Aunt Bethany: Grace? She passed away 30 years ago.
Uncle Lewis: They want you to say grace.
[Bethany shakes her head in confusion]
Uncle Lewis: The BLESSING!
Aunt Bethany: [They all pose for prayer.] I pledge allegiance to the flag of the United States of America and to the republic for which it stands, one nation, under God, indivisible, with liberty and justice for all.
Others may also remember Mae Questel as “Aunt Bluebell” in commercials for Scott Towels. In a 1978 interview with the Washington Post she said, “To be a spokeswoman in a commercial, this is one of those things an actor looks forward to, you can sit back and do other things with a commercial…. The kind of recognition I get from this commercial is like if I made 10 movies a year. It's very gratifying, and I love it. People come up to me on the streets, in restaurants. Last year, we were at a bar mitzvah in Rochester, and 100 people came in a snowstorm to see me. It's like being the lead in the show….”2
Not bad for a woman whose parents did not want her to go into show business. Born on September 13, 1908, Mae was the daughter of Simon and Freida Kwestel. At home, she learned to impersonate voices from her mother, and she could eventually mimic many famous people, including men: Jimmy Durante, Maurice Chevalier and Eddie Cantor.2
This talent helped her win a contest to find the girl who most sounded like and looked like actress Helen Kane, the “Boop-Boop-a-Doop Girl,” who sang, “I Want To Be Loved by You.” This opened the door to performing contracts for Mae and eventually to her being signed to voice Betty Boop.

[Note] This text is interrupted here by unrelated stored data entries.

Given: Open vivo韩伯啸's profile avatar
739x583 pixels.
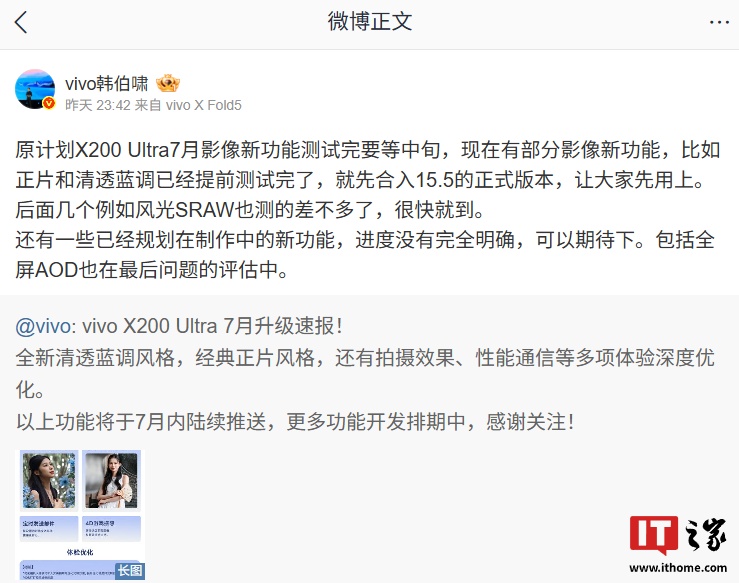Looking at the screenshot, I should click(35, 89).
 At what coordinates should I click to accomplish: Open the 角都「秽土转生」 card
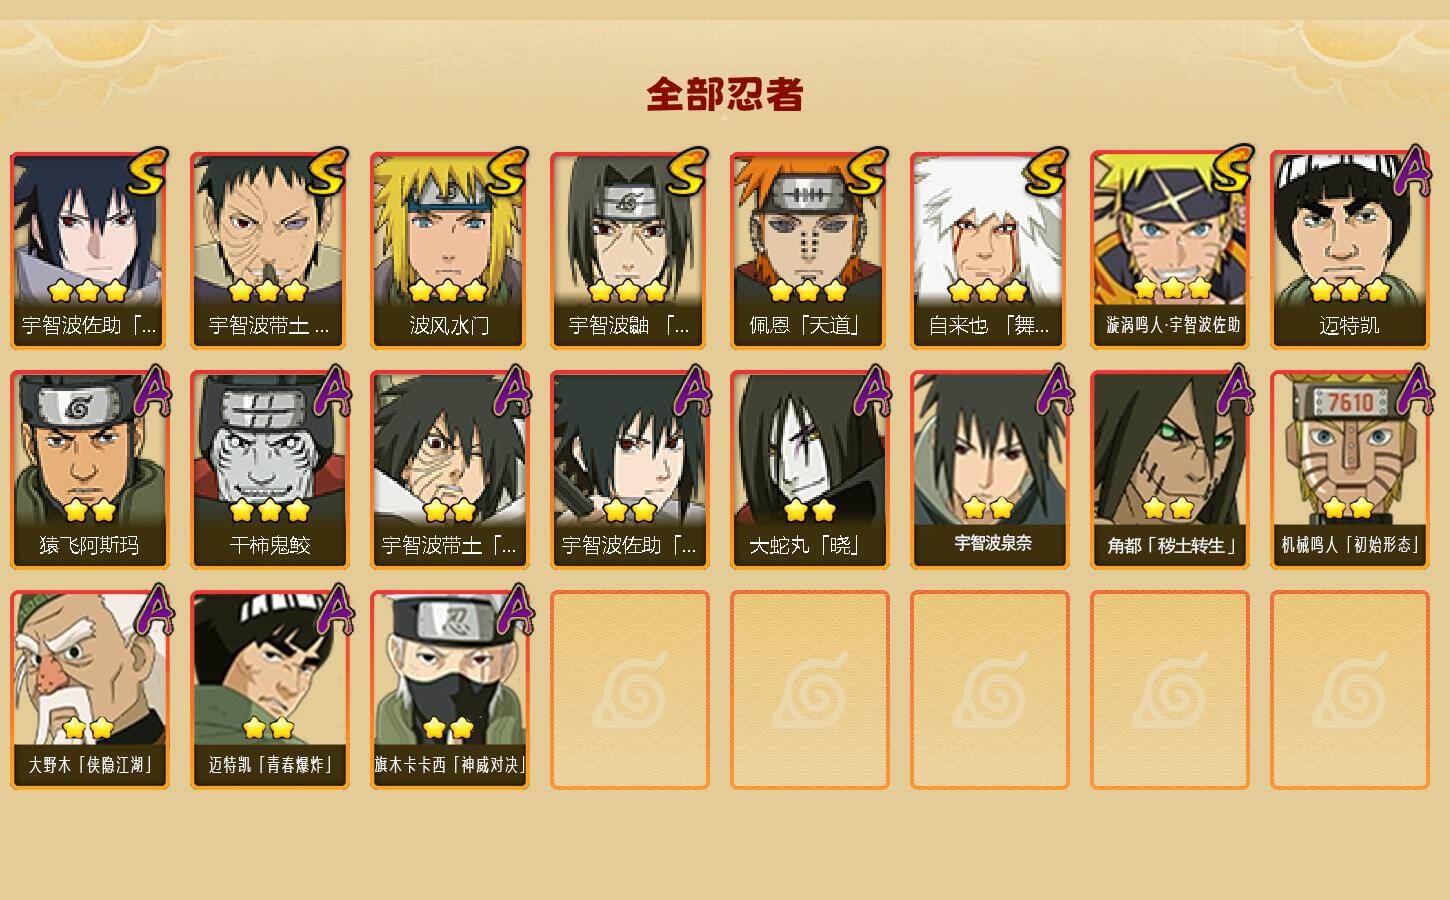(x=1170, y=470)
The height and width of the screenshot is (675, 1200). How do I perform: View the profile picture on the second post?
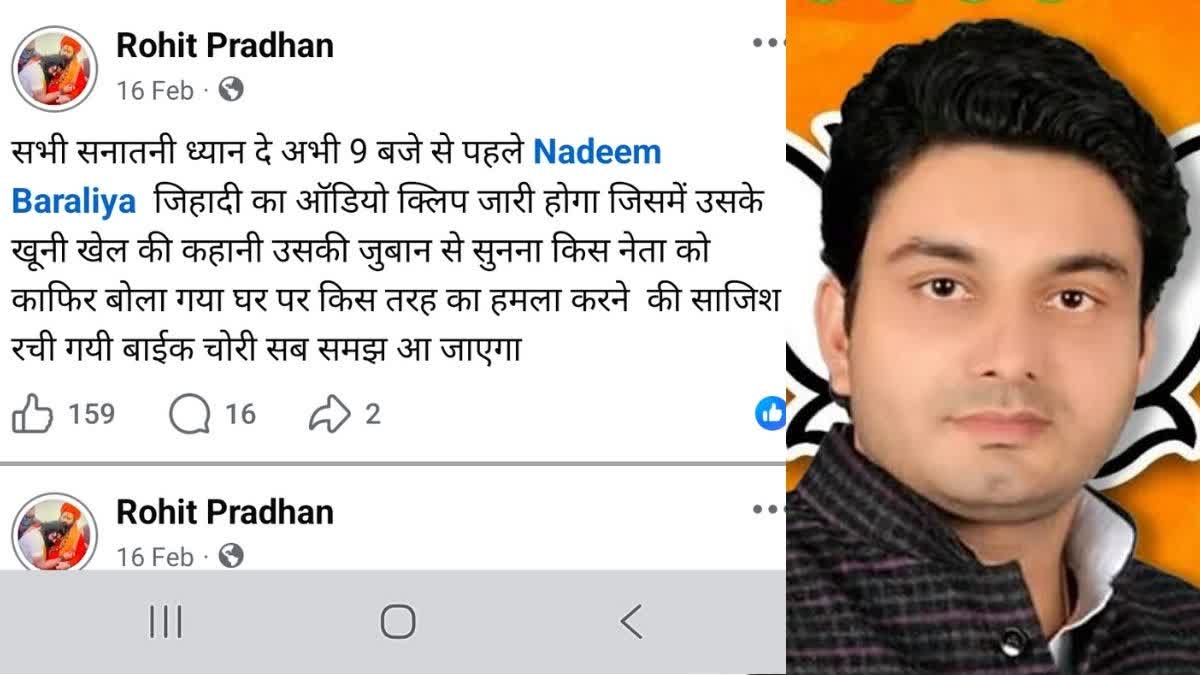point(54,532)
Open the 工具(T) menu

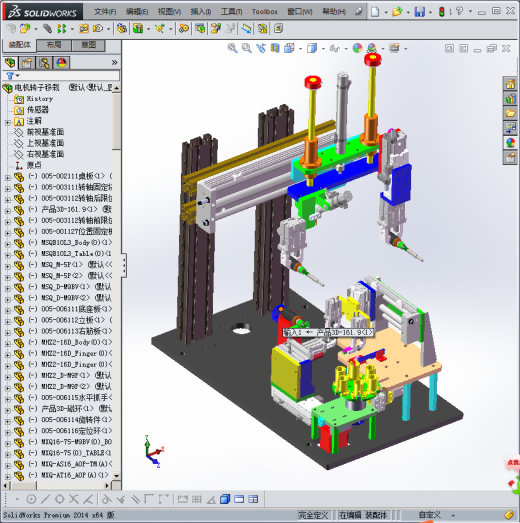[x=231, y=12]
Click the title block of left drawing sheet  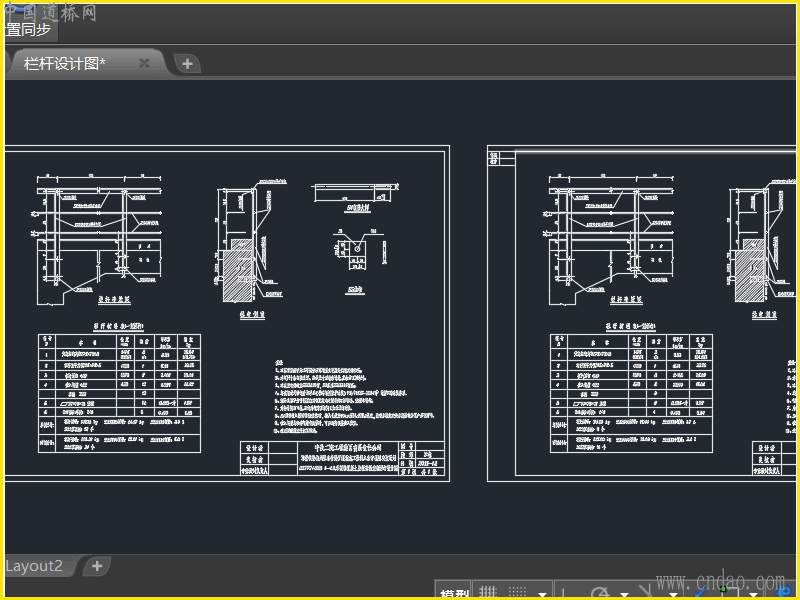pos(340,458)
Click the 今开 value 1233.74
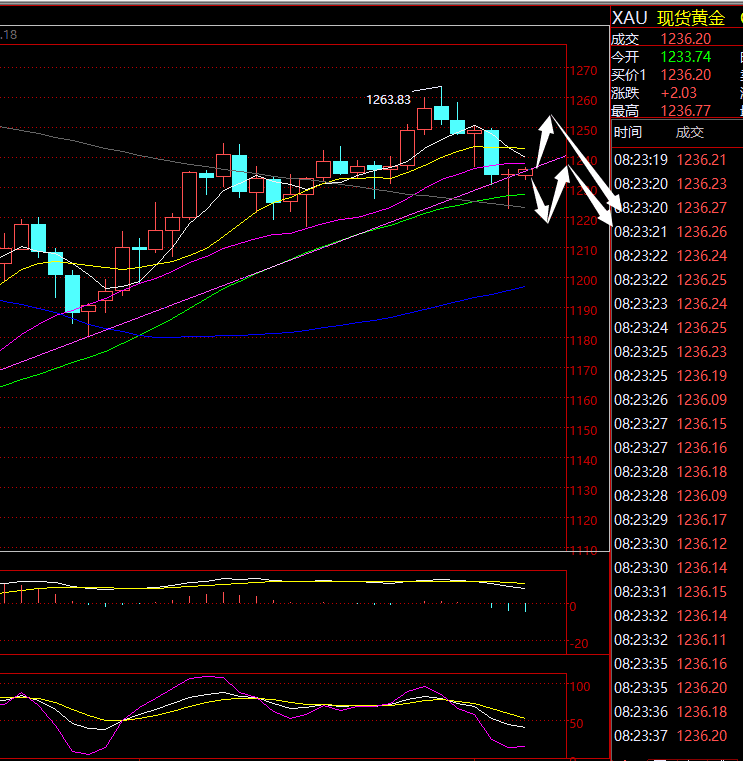 click(686, 57)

Mae had a lucrative career in show business and was loved by her fans. In 2010, four 8 x 10 photos of Mae mimicking Betty Boop and other characters sold for $155.35 at Heritage Auctions. In 2004, a 1935 one sheet poster of Betty Boop with Henry (the cartoon character), measuring 27 x 41 inches and in unrestored near mint condition, auctioned for $9,775 at Heritage Auctions.
Mae passed away on January 4, 1998.
Bernadine Fowler of Mt. Pleasant, Tenn., who works at Breckenridge House Antiques there, Ted Carlton of Utah, Kevin Nicastre, Suzanne Oliver, a vendor at Angel’s Antiques in Opelika, and Sherron Lawson of Roswell, Ga. correctly identified Mae Questel.
2 Washingtonpost.com, “Hi, Dear, Aunt Bluebell's Here!” by Joyce Wadler, Feb. 20, 1978.
A black-and-white production cel from Betty Boop’s cameo in Who Framed Roger Rabbit? sold for $836.50 in 2016 at Heritage Auctions. (Photo courtesy of Heritage Auctions, HA.com)
Betty Boop with Henry poster (Photo courtesy of Heritage Auctions, HA.com)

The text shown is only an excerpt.